Jeff Fowler’s Sonic the Hedgehog is harmless fun for kids.
For most adults, it can be grating and taxing, depending on one’s tolerance for ceaseless juvenilia.
Quite a talkative fellow
See, the titular character here is quite a talkative fellow.
It would’ve been fine had screenwriters Patrick Casey and Josh Miller written dialogue that didn’t feel like middle-aged fogey desperately trying to be a millennial with clichéd wisecracks. As a result, most of the movie is noise and blabber. Simply put, Sonic the Hedgehog gets annoying quicker than it gets interesting.
The plot is standard kid’s fare.
Sonic (Ben Schwartz) has made a small town in Montana his home ever since he narrowly escaped being captured in his home world.
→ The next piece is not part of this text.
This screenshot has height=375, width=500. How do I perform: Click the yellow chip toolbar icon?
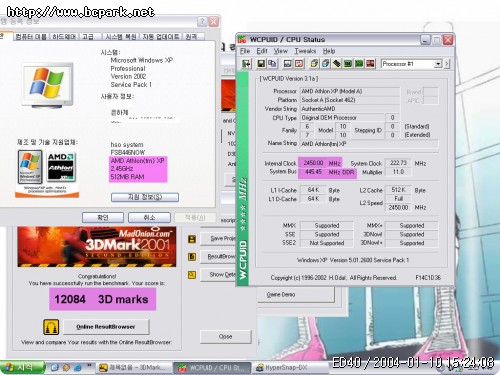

Living anonymously among its townspeople and getting mightily attached to Tom Wochowski, his little town’s bored main cop (James Marsden) who he imagines to be his best friend, he suddenly realizes that he is lonely, forcing him to run around in a rampage, releasing a blast of energy that caused a massive power outage.
The government sends Dr. Robotnik (Jim Carrey) to chase after Sonic, forcing the blue hedgehog to reveal himself, team up with Tom, and drive to San Francisco to retrieve some magical rings that would allow him to escape Earth to another planet.
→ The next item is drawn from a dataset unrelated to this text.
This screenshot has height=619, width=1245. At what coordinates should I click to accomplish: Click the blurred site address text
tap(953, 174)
There are no surprises here.
Sonic the Hedgehog is as basic as kid’s fare can get. Carey is perhaps its most outrageous element, and even Carey here is frustratingly subdued, with his jokes and antics seemingly clipped for the sake of drab amiability. It is colorful. It is glossy. When it gets rowdy, it resembles an awkward cartoon clip. Sure, the movie has funny moments but they never last long enough to distract from its many irritating moments.
The movie needs to be more kinetic, but it insists on unnecessary stops to throw a lousy punchline or to project an insincere piece of sentimentality.
It only picks up near the end, but by that time, the movie would have lost any hint of novelty with its assembly of rehashed action scenes and gimmicks that have been done before with more wit and originality.
Better off as a videogame
This movie does not need to exist.
The property is better off as a videogame where if the character gets too bothersome with its antics, one can simply put a stop with the push of a button. – Rappler.com
Francis Joseph Cruz litigates for a living and writes about cinema for fun. The first Filipino movie he saw in the theaters was Carlo J. Caparas’ Tirad Pass.